No. n is the size of (the number of nodes in) the heap.

The optimal algorithm has O(n) complexity.
This picture may help understand why it is O(n) https://stackoverflow.com/a/54972825

On my phone; lost a better answer, so this stupidly-short answer will have to do for now.

Ignore that Geeks-for-Geeks stuff; they regularly present garbage for fact. Plus, you have misread it anyway, but honestly, I dont blame you for being confused by them.

Heapsort IS asymptotically tight, both on the upper AND lower bounds, and is one of the best-performing sorts available.

The entire make-heap process (also called heapify) takes (n log n) time, because each sink/push-down (which you are calling heapify) takes (log n) [by definition of a binary tree] and you must perform n/2 sinks. Hence: n log n (remember, constants get dropped).

Once the heap is made, we must simply maintain it for each step in sorting. Again we perform n push-downs, making the sorting part n log n.

Together that is 2n log n, which asymptotically is just n log n (remember, ignore constants).
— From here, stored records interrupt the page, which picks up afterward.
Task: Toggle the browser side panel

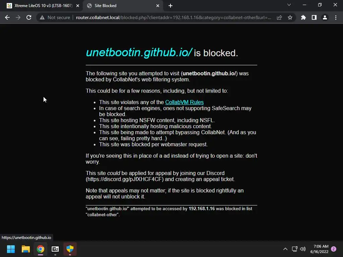Action: pyautogui.click(x=314, y=17)
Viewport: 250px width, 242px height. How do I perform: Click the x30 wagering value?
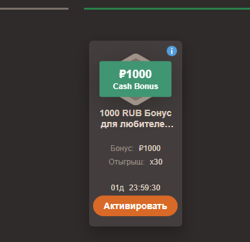156,162
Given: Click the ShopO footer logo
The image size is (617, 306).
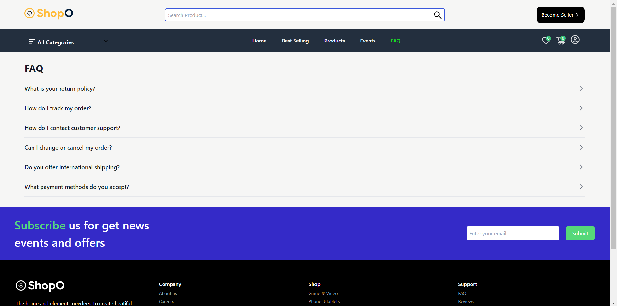Looking at the screenshot, I should [40, 285].
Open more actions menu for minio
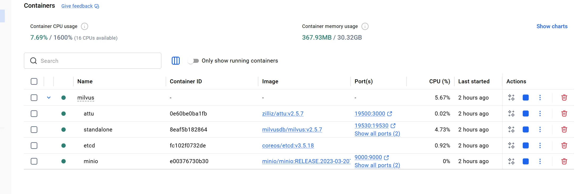Screen dimensions: 583x194 click(x=540, y=161)
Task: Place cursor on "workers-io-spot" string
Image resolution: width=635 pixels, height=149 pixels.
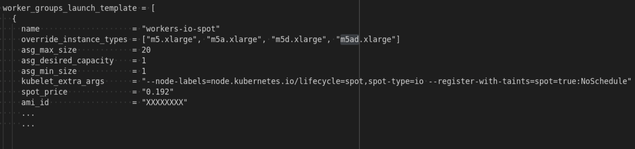Action: [x=181, y=29]

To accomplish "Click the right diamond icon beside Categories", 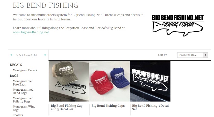I will (45, 55).
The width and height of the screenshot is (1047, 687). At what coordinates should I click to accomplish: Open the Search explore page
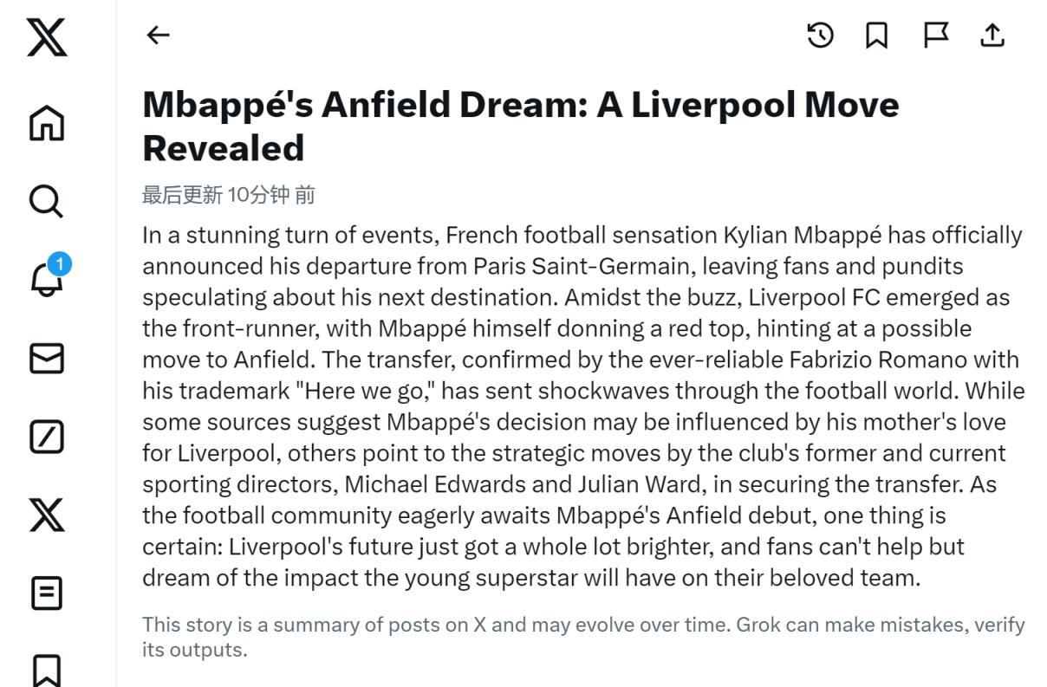click(47, 201)
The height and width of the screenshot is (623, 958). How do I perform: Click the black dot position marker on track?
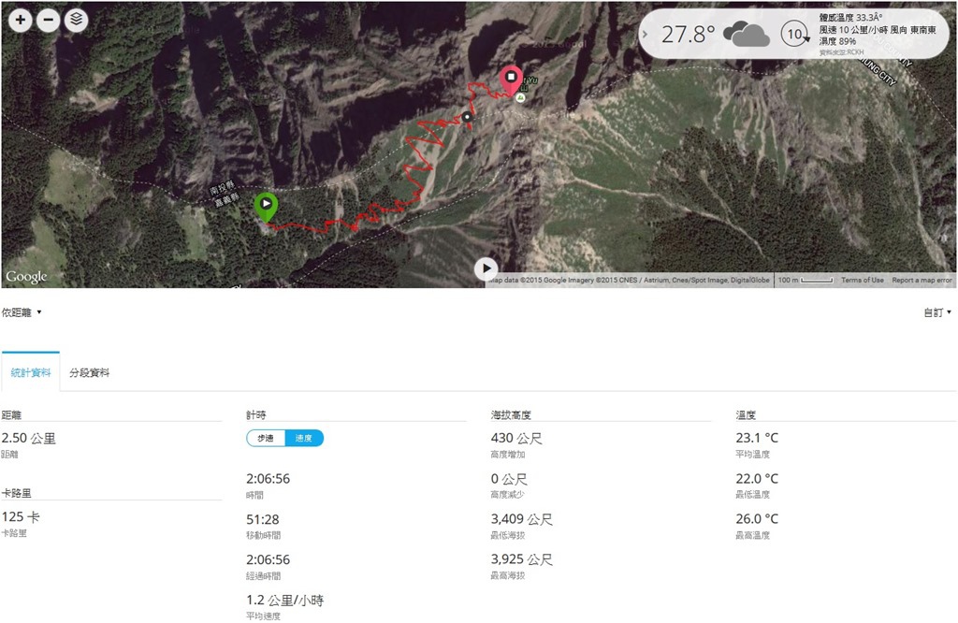pos(467,117)
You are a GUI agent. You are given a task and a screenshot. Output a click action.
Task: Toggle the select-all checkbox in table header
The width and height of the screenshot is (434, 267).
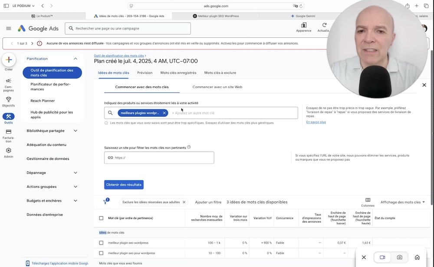(x=101, y=218)
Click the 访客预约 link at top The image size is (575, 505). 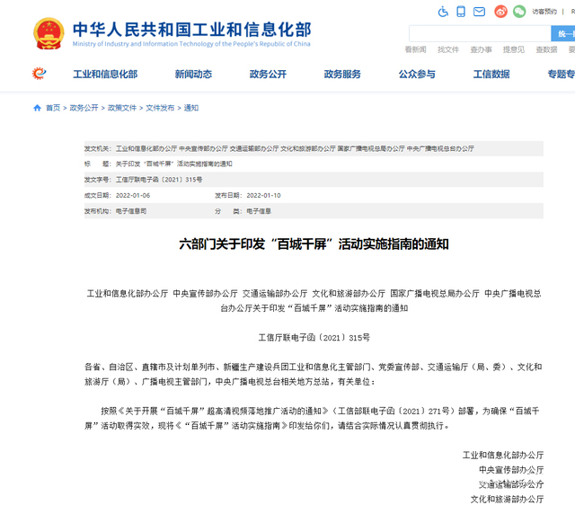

For more, like visuals (GIFs), google cplusplus.com FAQ heapsort.

Hope this helps.

Optimal make heap has O(n) complexity.

The C++ standard specifies that he complexity of std::make_heap is: "at most 3*(last-first) comparisons".
https://en.cppreference.com/w/cpp/algorithm/make_heap

a minor side note.. the 3 most common logs in our field are:
lg (base 2)
ln (base e)
log (base 10)

ignoring constants in big-O and general 'jargon/understanding' causes big-o to often have log used where lg is the actual power in question. many, many algorithms are tied to the power of 2 or the idea of cutting in half each iteration, etc. Its fine, but this is not usually explicitly stated as another case of ignoring the constant or well explained and logs are also not well taught anymore.

Yes, optimal make-heap is over a heap requiring no push-downs, leaving n/2 operations.

Once you pull the root node, however, you modify the tree to require put-downs. The sort is then

n n log n

Which is

n log n

Hope this does not confuse OP

Duthomhas wrote:
n n log n Which is n log n

I don't know about OP, but it is confusing me.
Did you mean n + n log n?

Yes, sorry, on phone, bard to type...

on phone, bard to type...

Accidental typo, or deliberate. Either way that was funny as all get-out. :)